* Start Records for the exercise *
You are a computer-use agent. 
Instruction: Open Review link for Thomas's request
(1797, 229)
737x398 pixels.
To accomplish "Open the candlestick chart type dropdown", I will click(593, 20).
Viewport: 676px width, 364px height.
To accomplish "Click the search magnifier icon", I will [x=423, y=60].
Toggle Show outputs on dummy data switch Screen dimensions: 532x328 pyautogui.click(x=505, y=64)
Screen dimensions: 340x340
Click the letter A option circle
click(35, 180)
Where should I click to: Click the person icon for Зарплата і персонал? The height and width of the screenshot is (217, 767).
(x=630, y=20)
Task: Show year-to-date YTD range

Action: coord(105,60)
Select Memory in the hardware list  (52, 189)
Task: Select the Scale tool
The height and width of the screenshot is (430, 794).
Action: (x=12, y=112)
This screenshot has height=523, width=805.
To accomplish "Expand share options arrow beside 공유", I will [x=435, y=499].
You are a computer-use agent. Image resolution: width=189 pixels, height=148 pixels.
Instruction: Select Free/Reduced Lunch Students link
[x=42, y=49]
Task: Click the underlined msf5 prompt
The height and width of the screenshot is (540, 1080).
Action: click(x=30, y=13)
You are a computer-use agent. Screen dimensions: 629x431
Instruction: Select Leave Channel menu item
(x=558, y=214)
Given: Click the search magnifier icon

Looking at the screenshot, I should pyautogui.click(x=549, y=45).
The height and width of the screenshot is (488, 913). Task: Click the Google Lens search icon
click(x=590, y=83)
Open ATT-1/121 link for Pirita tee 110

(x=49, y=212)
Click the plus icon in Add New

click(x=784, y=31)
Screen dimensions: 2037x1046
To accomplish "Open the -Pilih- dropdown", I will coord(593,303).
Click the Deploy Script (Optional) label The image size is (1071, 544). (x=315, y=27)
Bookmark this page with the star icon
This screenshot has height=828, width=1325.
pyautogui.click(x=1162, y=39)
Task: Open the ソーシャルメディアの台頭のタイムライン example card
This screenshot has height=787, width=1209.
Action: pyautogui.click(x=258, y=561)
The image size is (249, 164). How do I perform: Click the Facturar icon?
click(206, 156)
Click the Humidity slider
* End Records for the exercise *
### [Given problem]
Edit the material above so that "computer-use agent" is replaced by "GUI automation agent" wherever it occurs, keeping every other line and character unchanged.

### [Solution to this exercise]
You are a GUI automation agent. 
Instruction: Open Review link for Thomas's request
(1797, 229)
737x398 pixels.
To accomplish "Open the candlestick chart type dropdown", I will click(593, 20).
Viewport: 676px width, 364px height.
To accomplish "Click the search magnifier icon", I will [x=423, y=60].
Toggle Show outputs on dummy data switch Screen dimensions: 532x328 pyautogui.click(x=505, y=64)
Screen dimensions: 340x340
Click the letter A option circle
click(35, 180)
Where should I click to: Click the person icon for Зарплата і персонал? The height and width of the screenshot is (217, 767).
(x=630, y=20)
Task: Show year-to-date YTD range

Action: coord(105,60)
Select Memory in the hardware list  (52, 189)
Task: Select the Scale tool
The height and width of the screenshot is (430, 794).
Action: (x=12, y=112)
This screenshot has height=523, width=805.
To accomplish "Expand share options arrow beside 공유", I will [x=435, y=499].
You are a GUI automation agent. Image resolution: width=189 pixels, height=148 pixels.
Instruction: Select Free/Reduced Lunch Students link
[x=42, y=49]
Task: Click the underlined msf5 prompt
The height and width of the screenshot is (540, 1080).
Action: click(x=30, y=13)
You are a GUI automation agent. Screen dimensions: 629x431
Instruction: Select Leave Channel menu item
(x=558, y=214)
Given: Click the search magnifier icon

Looking at the screenshot, I should pyautogui.click(x=549, y=45).
The height and width of the screenshot is (488, 913). Task: Click the Google Lens search icon
click(x=590, y=83)
Open ATT-1/121 link for Pirita tee 110

(x=49, y=212)
Click the plus icon in Add New

click(x=784, y=31)
Screen dimensions: 2037x1046
To accomplish "Open the -Pilih- dropdown", I will coord(593,303).
Click the Deploy Script (Optional) label The image size is (1071, 544). (x=315, y=27)
Bookmark this page with the star icon
This screenshot has height=828, width=1325.
pyautogui.click(x=1162, y=39)
Task: Open the ソーシャルメディアの台頭のタイムライン example card
This screenshot has height=787, width=1209.
Action: pyautogui.click(x=258, y=561)
The image size is (249, 164). How do I perform: Click the Facturar icon?
click(206, 156)
Click the Humidity slider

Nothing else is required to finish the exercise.